BUT I will reiterate that I don't think the extra 5 days is much a hooplah at all.  I mean, I can run into different dressers every day and have a room that is full of ugly dressers, 5 extra days or not.


----------



## Torotix (Jun 1, 2013)

How about just have 2 deadlines? Australia is 12 hours in front anyway, and I'm sure the people who will want to enter will try to get their entries in before the last minute. 

Can we just have the deadline for North America the same and extend Europe/AU/NZ for 5 days and leave it at that?

You don't need to check where everyone is from either, if they win and they were lying about where they live, that's when you'll be able to strike them down and bump up the other winners.


----------



## Pontus (Jun 1, 2013)

Yeah..I probably wont join you guys, I'm not that good in designing...


----------



## Mario. (Jun 1, 2013)

I'm entering


----------



## PapaNer (Jun 1, 2013)

Pontus said:


> Yeah..I probably wont join you guys, I'm not that good in designing...

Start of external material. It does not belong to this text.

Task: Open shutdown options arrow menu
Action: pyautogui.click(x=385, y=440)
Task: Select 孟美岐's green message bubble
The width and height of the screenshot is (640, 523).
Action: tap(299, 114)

Well even if you aren't, no one will really know!  It's rushed so that no one really has a chance at an ideal room.  It's just fun to see what people can do in a limited amount of time.


----------



## LillyKay (Jun 2, 2013)

It will be too early to have spruced up the old 'mansion/palace to be' but why not; I will do it for fun!


----------



## Jennifer (Jun 2, 2013)

I'd just like to point out that while a lot of people are complaining people in the US get more time (thus the wanting a change in a date), not everyone in the US who may want to enter may be able to get it on day 1. I have several friends who won't be getting the game for a week after launch--thus later than Europe and Australia, so there's really no "good way" to make it work for everyone because then giving an extension to people in other regions kind of screws over people who may get the game later just because they are in the US.

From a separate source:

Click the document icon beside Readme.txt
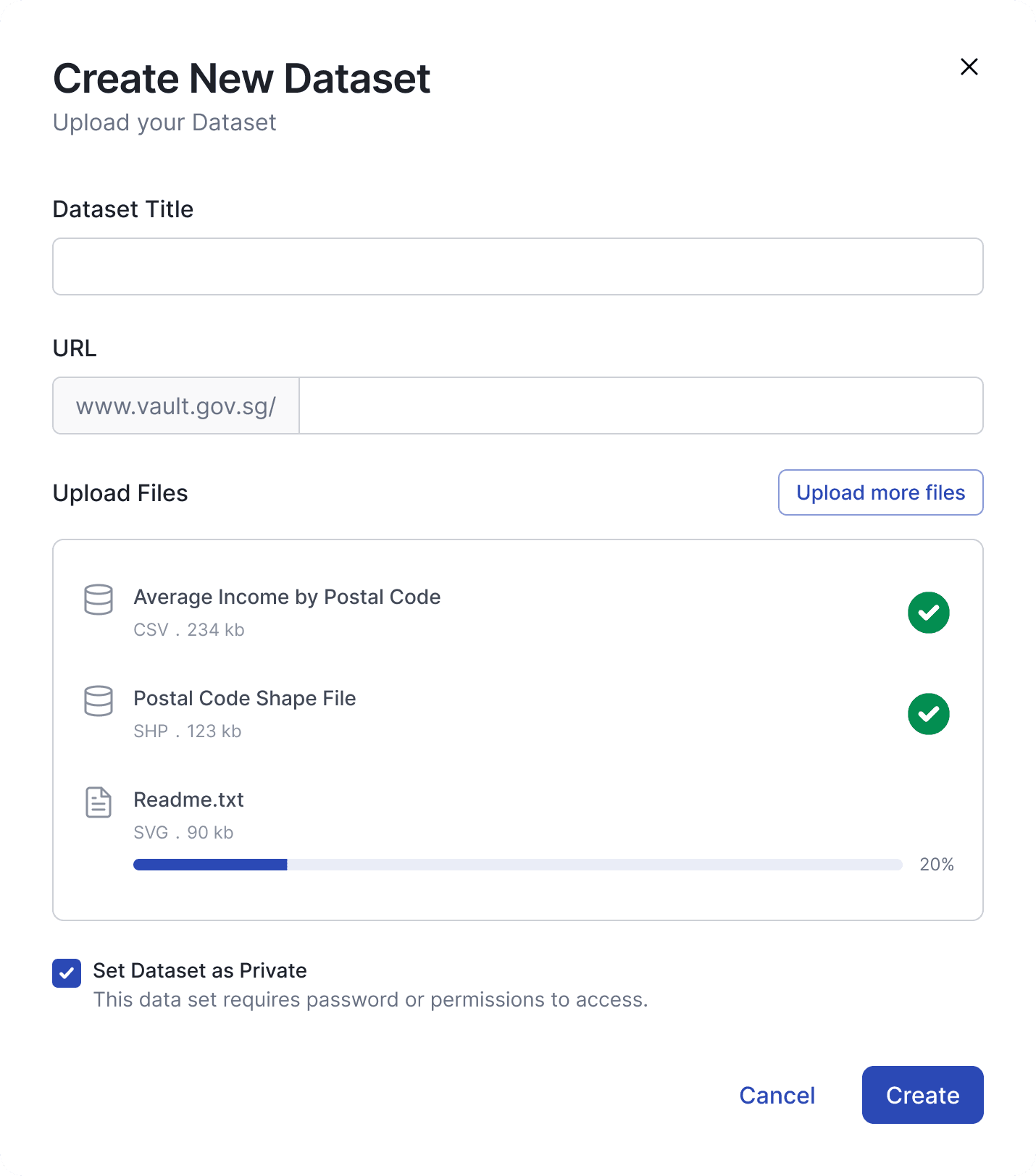This screenshot has height=1176, width=1036. tap(99, 802)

Anyway, just to make sure, we do post the entries here, right? Not PM them? @-@


----------



## PapaNer (Jun 3, 2013)

Jennifer said:


> I'd just like to point out that while a lot of people are complaining people in the US get more time (thus the wanting a change in a date), not everyone in the US who may want to enter may be able to get it on day 1. I have several friends who won't be getting the game for a week after launch--thus later than Europe and Australia, so there's really no "good way" to make it work for everyone because then giving an extension to people in other regions kind of screws over people who may get the game later just because they are in the US.
> 
> Anyway, just to make sure, we do post the entries here, right? Not PM them? @-@



They will all be posted here and then compiled on the first post!


----------



## Miss Fushi (Jun 4, 2013)

Totally going to enter.


----------



## Sam (Jun 5, 2013)

A little something that dissapoints me, but also makes the competition a bit more fair is that everybody starts with the same furniture on display for sale in Re-tail.


----------



## Nymph (Jun 6, 2013)

Sounds fun!


----------



## PapaNer (Jun 7, 2013)

Also remember guys, you can trade with each other!   Please be fair if you have the JP and NA/EU/AUS version and don't just drop all your items you've collected over all these months and have a well put together room.  :3


----------



## Yungshotgun (Jun 7, 2013)

the whole idea of this rushing to create a cute house sounds like fun, good luck everyone


----------



## spamurai (Jun 7, 2013)

I'm going to enter this. Only gives me 10 days play time though... need to work hard xD


----------



## spamurai (Jun 10, 2013)

Is this still active/going ahead? 

Edit:
Oops, I thought it would merge with my previous post automatically. Sorry.


----------



## Lauren (Jun 11, 2013)

I'm going to do it I have the perfect room that I used in CF! Whether the items are still here I don't know!


----------



## Sam (Jun 13, 2013)

Has no-one entered this?...


----------



## spamurai (Jun 13, 2013)

Sam said:


> Has no-one entered this?...



I don't think it starts until Saturday does it? I dunno... The contests went quiet


----------



## Joey (Jun 14, 2013)

Well no one will enter for a while so they can do more to their house


----------



## Kaiaa (Jun 14, 2013)

A lot of us are going to enter last minute so that we have more of a chance to decorate our houses. I have a question, not sure if it's been asked or not but are we allowed to go to other players towns and buy furniture?


----------



## spamurai (Jun 14, 2013)

Kaiaa said:


> A lot of us are going to enter last minute so that we have more of a chance to decorate our houses. I have a question, not sure if it's been asked or not but are we allowed to go to other players towns and buy furniture?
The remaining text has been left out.